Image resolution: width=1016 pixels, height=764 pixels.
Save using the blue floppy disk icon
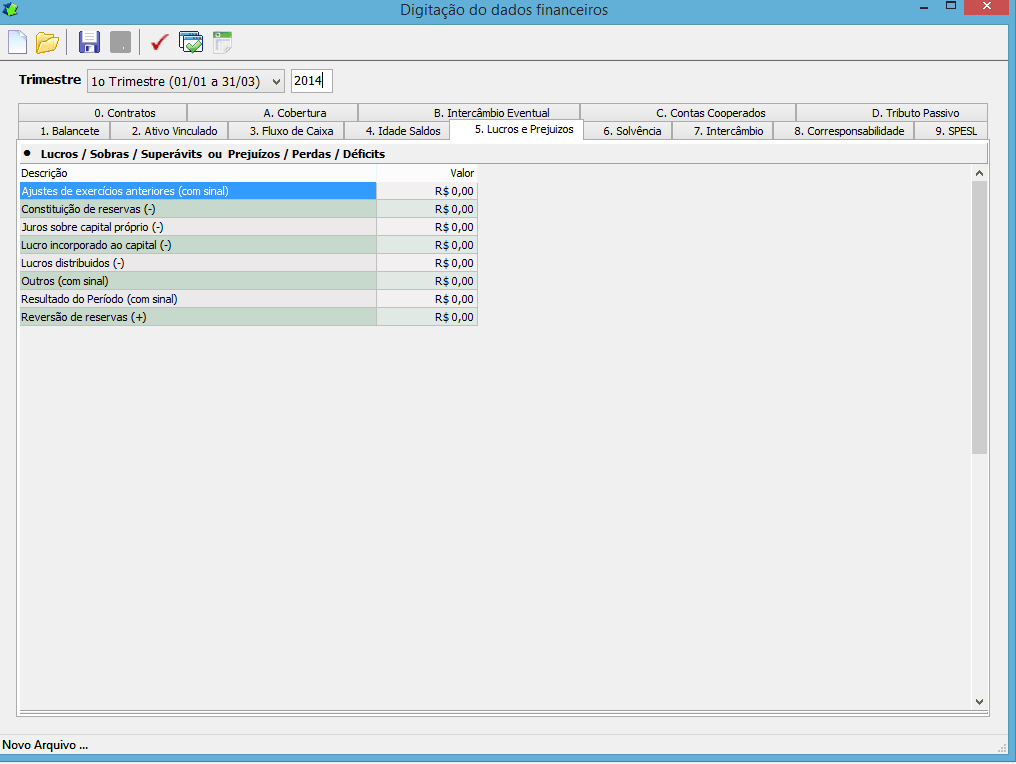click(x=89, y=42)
--
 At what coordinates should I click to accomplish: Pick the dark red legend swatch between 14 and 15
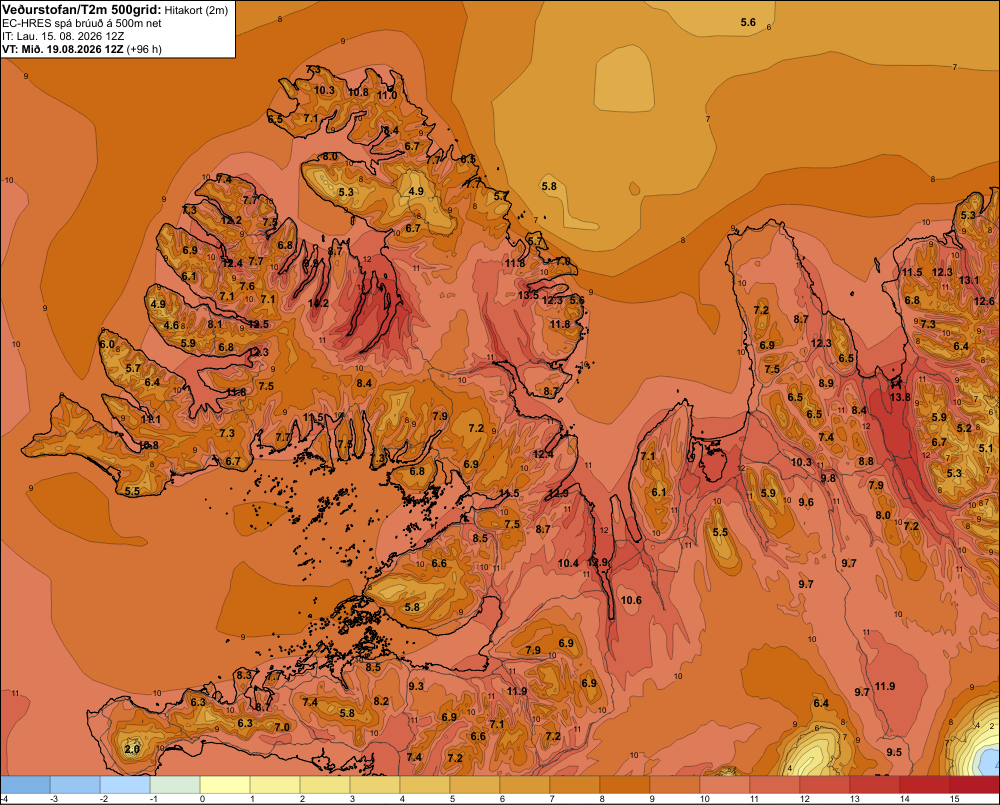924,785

**Short exercise**
Give the records from the line with "Image resolution: width=1016" to the line with "click(x=89, y=42)" as a two-column CSV with the headers request and answer. Put one row for each request, place each field in quotes, turn line breaks into spaces, and leave the pictures out.

**Output of the exercise**
request,answer
"Image resolution: width=1016 pixels, height=764 pixels. Save using the blue floppy disk icon","click(x=89, y=42)"